**Document passage:**
**********

I really like the hilltop finishes from the first week. If le tour had a few of these at the end of the medium mountain stages it would have maybe led to more attacking of Wiggins. Or Sky would have done just the same......


----------



## thom (29 Aug 2012)

beastie said:


> I really like the hilltop finishes from the first week. If le tour had a few of these at the end of the medium mountain stages it would have maybe led to more attacking of Wiggins. Or Sky would have done just the same......


Planche des Belles Filles maybe comes closest and that was a good finish.
Part of the attacking intent here is due to the time bonuses. I kind of like the fact the TdF doesn't have them to be honest.


----------



## Strathlubnaig (29 Aug 2012)

rich p said:


> WTF? Is that humour or trolling?


Obviously alluding to the general trend on this forum that (a) british riders dont dope and (b) any foreigner who had good form in the past and is not at their best now must have been on drugs.


----------



## Slaav (29 Aug 2012)

I


Strathlubnaig said:


> Obviously alluding to the general trend on this forum that (a) british riders dont dope and (b) any foreigner who had good form in the past and is not at their best now must have been on drugs.

**********

**Raw data:**
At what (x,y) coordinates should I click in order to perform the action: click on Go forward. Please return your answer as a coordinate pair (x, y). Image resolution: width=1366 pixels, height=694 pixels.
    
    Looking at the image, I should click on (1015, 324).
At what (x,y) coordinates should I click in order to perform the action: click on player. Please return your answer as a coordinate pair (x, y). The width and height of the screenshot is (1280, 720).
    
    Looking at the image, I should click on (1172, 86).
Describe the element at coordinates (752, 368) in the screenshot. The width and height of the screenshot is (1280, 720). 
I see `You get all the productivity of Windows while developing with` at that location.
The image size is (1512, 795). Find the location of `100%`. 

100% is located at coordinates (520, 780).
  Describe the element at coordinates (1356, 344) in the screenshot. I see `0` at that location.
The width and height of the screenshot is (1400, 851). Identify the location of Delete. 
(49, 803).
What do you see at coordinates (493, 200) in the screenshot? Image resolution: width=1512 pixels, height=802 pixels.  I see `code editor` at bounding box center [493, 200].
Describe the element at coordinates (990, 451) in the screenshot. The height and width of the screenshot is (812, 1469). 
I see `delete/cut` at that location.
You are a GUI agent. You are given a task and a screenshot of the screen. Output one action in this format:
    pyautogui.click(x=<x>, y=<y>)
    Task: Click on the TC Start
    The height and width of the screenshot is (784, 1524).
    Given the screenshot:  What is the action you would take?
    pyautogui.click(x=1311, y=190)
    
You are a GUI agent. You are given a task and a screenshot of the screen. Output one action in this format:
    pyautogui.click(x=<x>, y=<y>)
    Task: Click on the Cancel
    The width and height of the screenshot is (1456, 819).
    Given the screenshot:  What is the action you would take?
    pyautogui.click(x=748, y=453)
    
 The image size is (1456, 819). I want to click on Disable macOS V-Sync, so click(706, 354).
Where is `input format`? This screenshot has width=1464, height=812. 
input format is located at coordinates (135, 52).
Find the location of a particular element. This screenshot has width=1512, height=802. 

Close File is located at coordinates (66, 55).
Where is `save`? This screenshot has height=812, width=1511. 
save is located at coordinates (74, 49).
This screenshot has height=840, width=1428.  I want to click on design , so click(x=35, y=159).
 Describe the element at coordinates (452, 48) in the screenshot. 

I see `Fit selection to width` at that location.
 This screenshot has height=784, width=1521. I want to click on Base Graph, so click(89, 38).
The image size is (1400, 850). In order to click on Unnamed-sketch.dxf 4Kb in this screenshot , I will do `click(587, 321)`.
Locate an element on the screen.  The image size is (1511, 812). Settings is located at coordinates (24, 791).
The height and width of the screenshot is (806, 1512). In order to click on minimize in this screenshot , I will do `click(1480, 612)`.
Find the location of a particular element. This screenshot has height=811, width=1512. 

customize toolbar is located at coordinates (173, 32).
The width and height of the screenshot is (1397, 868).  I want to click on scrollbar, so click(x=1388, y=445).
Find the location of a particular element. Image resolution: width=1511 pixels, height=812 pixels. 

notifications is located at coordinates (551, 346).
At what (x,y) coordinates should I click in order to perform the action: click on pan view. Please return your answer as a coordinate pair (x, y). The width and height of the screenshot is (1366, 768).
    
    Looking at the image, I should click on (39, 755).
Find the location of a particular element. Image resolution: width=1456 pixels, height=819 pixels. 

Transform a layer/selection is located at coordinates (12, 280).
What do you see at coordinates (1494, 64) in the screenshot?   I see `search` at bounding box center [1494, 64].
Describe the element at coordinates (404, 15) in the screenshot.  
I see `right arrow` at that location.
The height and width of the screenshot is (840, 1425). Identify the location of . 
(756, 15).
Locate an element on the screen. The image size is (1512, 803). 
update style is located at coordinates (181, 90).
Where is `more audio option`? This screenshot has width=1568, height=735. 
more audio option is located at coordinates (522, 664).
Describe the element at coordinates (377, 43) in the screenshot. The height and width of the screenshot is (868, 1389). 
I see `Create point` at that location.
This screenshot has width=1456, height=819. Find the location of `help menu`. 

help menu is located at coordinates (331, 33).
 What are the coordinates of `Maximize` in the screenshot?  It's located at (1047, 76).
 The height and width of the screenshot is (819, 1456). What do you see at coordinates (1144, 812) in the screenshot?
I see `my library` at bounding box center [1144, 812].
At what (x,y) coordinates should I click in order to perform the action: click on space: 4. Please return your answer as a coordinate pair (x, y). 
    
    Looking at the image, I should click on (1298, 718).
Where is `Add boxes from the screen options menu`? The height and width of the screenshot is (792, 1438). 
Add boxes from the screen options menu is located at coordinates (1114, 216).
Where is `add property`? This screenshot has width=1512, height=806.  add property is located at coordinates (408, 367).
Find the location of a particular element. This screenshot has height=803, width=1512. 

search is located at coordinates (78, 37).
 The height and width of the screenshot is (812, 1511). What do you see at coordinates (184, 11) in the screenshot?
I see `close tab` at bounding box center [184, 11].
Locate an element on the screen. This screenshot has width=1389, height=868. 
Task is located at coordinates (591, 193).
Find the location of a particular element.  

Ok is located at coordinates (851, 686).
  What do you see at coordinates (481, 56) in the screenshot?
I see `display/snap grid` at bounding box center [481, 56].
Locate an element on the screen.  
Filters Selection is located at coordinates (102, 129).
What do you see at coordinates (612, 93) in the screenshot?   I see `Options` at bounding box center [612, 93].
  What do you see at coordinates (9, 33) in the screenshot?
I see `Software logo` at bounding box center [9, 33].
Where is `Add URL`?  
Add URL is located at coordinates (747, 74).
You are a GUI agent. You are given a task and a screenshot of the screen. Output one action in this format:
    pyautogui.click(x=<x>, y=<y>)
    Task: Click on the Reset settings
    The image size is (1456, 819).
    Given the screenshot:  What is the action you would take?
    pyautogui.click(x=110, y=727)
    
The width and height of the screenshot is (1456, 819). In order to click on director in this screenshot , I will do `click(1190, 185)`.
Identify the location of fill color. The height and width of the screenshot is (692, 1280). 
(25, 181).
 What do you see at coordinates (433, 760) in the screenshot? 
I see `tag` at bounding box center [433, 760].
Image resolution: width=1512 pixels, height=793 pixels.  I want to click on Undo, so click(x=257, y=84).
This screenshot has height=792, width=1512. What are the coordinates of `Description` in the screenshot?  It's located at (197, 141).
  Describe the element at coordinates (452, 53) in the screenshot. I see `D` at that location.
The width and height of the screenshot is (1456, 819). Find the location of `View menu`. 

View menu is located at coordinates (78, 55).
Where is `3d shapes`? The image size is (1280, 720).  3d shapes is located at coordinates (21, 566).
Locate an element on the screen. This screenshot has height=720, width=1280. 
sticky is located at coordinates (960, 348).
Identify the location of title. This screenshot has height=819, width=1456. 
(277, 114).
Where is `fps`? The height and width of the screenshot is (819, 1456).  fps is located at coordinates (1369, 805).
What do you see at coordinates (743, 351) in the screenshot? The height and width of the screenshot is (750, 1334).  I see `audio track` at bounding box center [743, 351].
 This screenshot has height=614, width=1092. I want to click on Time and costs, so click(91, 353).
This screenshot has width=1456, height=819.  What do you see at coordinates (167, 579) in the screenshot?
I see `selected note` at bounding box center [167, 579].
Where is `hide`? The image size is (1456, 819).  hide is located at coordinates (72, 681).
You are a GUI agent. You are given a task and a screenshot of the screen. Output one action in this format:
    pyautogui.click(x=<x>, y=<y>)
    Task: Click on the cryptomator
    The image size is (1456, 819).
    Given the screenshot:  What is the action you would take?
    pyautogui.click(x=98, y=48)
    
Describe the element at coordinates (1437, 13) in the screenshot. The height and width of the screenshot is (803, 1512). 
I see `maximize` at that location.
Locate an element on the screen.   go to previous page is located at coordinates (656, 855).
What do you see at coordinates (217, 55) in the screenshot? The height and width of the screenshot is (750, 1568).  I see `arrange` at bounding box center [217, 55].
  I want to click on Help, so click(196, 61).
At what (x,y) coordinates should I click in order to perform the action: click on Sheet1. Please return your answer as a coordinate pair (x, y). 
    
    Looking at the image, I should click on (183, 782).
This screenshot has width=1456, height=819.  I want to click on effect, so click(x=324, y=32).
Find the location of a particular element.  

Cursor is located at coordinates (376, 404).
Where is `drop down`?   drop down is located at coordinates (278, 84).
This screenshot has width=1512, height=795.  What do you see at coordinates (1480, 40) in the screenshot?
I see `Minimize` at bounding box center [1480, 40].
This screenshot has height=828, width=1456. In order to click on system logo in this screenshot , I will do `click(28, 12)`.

**********

**Instructions:**
a) In the cycling forum thread, which finish does thom say maybe comes closest to the hilltop finishes from the first week?
b) Duplicate the rows between the row holding "Image resolution: width=1512 pixels, height=793" and the row holding "coordinates (21, 566).", inclusive.

**Outputs by task:**
a) Planche des Belles Filles

b)
Image resolution: width=1512 pixels, height=793 pixels.  I want to click on Undo, so click(x=257, y=84).
This screenshot has height=792, width=1512. What are the coordinates of `Description` in the screenshot?  It's located at (197, 141).
  Describe the element at coordinates (452, 53) in the screenshot. I see `D` at that location.
The width and height of the screenshot is (1456, 819). Find the location of `View menu`. 

View menu is located at coordinates (78, 55).
Where is `3d shapes`? The image size is (1280, 720).  3d shapes is located at coordinates (21, 566).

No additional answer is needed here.